За месяц до срока Валентину положили в городскую больницу. Усиленно следили за её здоровьем, поддерживали лекарствами, хорошим питанием. И вот наступил день, который она ждала со страхом и надеждой – конец всех физических и душевных мук.
Врачи сделали, казалось бы, невозможное. Когда Валентина очнулась после родов, то акушерка показала крохотное, жёлтое, как лимон, существо.
– У вас девочка.
Валя устало закрыла глаза. Силы опять покинули её. Это потом, когда миновал кризис, Валентине объяснили, что девочка такая слабая, потому что мама была на грани гибели.
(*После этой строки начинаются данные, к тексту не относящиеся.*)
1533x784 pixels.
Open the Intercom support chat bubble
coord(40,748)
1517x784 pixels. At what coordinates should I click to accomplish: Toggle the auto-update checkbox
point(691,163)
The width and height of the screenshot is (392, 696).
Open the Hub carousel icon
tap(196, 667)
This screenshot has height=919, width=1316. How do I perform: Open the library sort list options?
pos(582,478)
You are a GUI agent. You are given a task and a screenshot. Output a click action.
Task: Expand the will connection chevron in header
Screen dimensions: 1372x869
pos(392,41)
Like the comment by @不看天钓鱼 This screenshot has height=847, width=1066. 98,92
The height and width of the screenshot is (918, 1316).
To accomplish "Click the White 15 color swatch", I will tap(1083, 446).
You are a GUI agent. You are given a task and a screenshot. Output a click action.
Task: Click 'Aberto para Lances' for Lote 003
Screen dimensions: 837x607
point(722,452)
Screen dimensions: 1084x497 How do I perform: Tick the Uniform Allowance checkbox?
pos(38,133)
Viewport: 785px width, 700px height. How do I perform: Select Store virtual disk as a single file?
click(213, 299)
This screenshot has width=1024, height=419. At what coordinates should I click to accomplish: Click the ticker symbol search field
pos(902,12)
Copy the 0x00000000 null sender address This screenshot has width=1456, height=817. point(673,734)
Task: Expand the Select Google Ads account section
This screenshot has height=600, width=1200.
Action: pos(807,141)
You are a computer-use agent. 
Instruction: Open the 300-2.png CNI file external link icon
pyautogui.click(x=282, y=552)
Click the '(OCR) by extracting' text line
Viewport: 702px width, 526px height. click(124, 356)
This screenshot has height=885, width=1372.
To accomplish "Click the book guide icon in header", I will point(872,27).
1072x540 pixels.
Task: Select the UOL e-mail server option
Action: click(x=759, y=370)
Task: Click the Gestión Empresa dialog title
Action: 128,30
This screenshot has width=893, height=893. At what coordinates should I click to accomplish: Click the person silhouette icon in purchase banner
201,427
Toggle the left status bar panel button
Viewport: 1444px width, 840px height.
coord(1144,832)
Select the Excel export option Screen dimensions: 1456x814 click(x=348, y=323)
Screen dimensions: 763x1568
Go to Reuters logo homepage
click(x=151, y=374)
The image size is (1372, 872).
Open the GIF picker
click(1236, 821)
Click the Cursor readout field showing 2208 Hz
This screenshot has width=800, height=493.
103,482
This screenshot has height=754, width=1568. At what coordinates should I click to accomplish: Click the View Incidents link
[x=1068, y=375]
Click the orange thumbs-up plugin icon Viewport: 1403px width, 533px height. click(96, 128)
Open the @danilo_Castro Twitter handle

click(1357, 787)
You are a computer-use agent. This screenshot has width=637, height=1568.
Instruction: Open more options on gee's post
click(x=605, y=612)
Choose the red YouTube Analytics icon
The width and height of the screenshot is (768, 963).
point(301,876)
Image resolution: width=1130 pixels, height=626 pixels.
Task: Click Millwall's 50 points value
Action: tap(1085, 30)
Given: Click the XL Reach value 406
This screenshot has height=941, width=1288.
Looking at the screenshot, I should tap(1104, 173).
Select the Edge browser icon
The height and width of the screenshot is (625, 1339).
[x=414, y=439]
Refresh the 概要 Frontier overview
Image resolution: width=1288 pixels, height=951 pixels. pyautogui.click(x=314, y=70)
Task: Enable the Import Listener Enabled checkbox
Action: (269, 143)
– Значит, не судьба мне умереть…
Дочку несколько дней не приносили, и Вале вставать не разрешали. Сергею сразу телеграмму она не дала, решила сообщить о рождении дочери, когда станет подниматься.
Он приехал в больницу без телеграммы. Рвался, просился, чтобы пустили в палату, не желая понять, что туда нельзя. Уговорил, чтобы показали Валино окно, и стал бросать камешки. Он уже знал, что родилась дочь, что обе живы. Соседки по палате подошли к окну.
– Ой, это чей-то незнакомый.
А Сергей кричал:
– Позовите Валю, Валю позовите!
– Да это к тебе, Валентина. Подняться сможешь? Мы тебя доведём до окна.
Когда потихоньку подошли к окну, она увидела сияющего, взволнованного Сергея.
– Люблю тебя, Валюшка, люблю и жду! Скорее поправляйся, жду тебя!
Валя показала в окошко два пальца и улыбнулась.
– Да-да, двоих вас жду, и тебя, и дочку!
Нелюбимая
Сноха в этом доме, как говорят, пришлась не ко двору. Нет, не о такой невестке мечтали родители жениха: хрупкая, тоненькая, да к тому же из небогатой семьи.
– То не работница в хозяйстве, ей бы только книжки читать. Грамотная шибко, – недовольно бурчал свёкор.
– Да это уж точно, поди и корову не выдоит, и свиней не управит, козам сена не надёргает. Кур, уток да гусей кормить – это она только и сможет. Ишь, худющая, того и гляди переломится. – вторила свекровь.